But the Prince Prospero was happy and dauntless and sagacious. When his dominions were half depopulated, he summoned to his presence a thousand hale and light-hearted friends from among the knights and dames of his court, and with these retired to the deep seclusion of one of his castellated abbeys. This was an extensive and magnificent structure, the creation of the prince’s own eccentric yet august taste. A strong and lofty wall girdled it in.
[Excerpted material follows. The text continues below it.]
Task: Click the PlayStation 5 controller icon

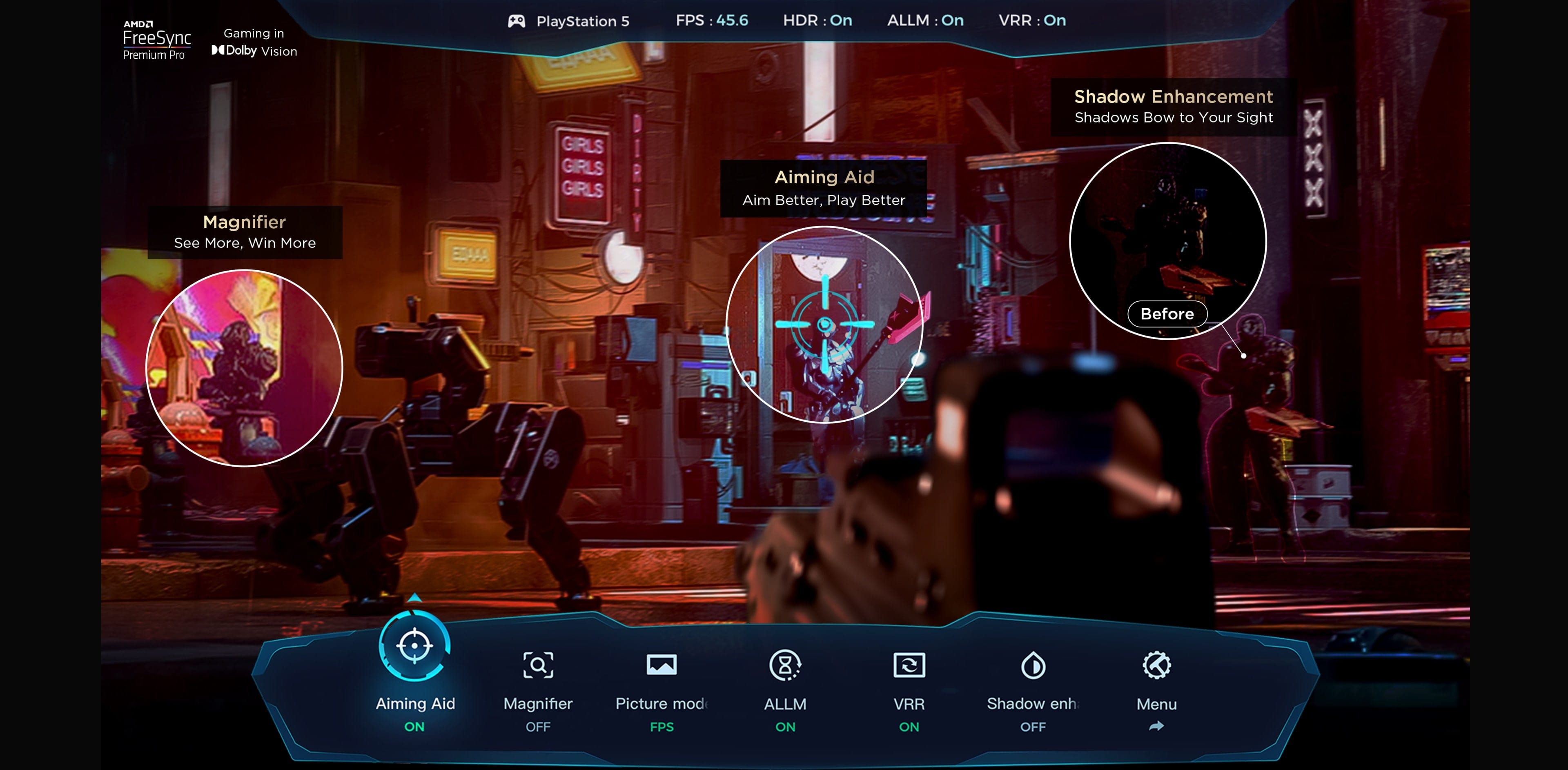Action: click(517, 20)
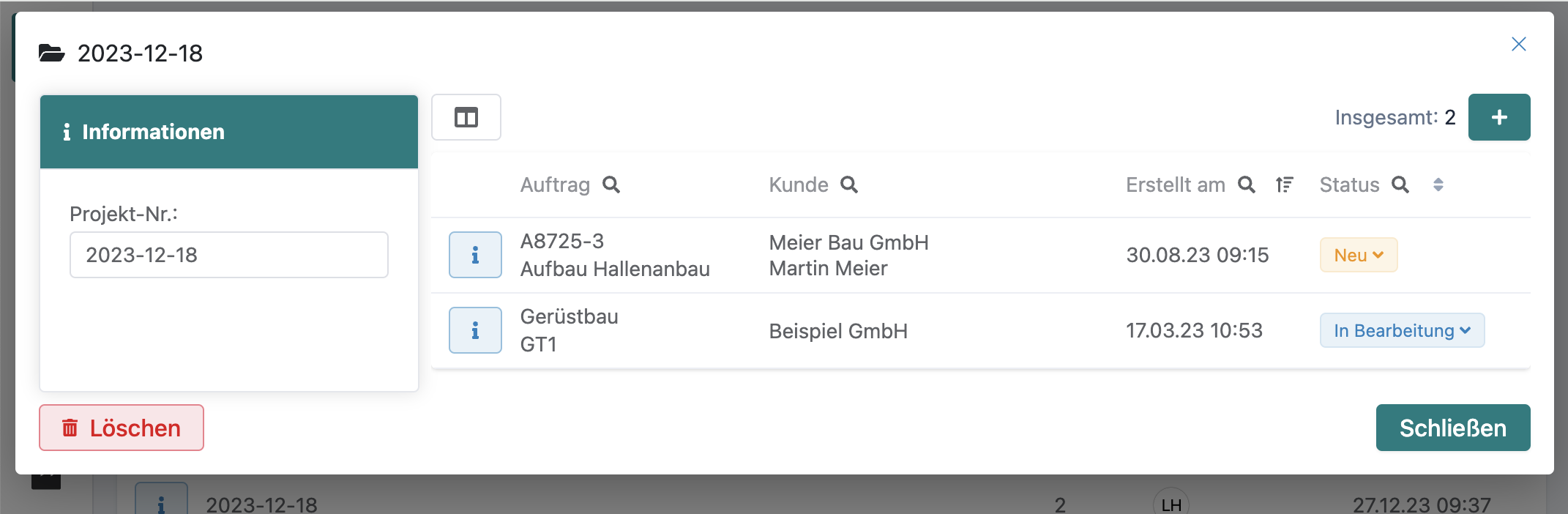Search within the Kunde column
This screenshot has height=514, width=1568.
pos(849,185)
This wall had gates of iron. The courtiers, having entered, brought furnaces and massy hammers and welded the bolts. They resolved to leave means neither of ingress nor egress to the sudden impulses of despair or of frenzy from within. The abbey was amply provisioned. With such precautions the courtiers might bid defiance to contagion. The external world could take care of itself. In the meantime it was folly to grieve, or to think. The prince had provided all the appliances of pleasure. There were buffoons, there were improvisatori, there were ballet-dancers, there were musicians, there was Beauty, there was wine. All these and security were within. Without was the “Red Death”.

It was towards the close of the fifth or sixth month of his seclusion, and while the pestilence raged most furiously abroad, that the Prince Prospero entertained his thousand friends at a masked ball of the most unusual magnificence. Continue reading “Illustration for Poe’s “The Masque of Red Death” — Ivor Abrahams”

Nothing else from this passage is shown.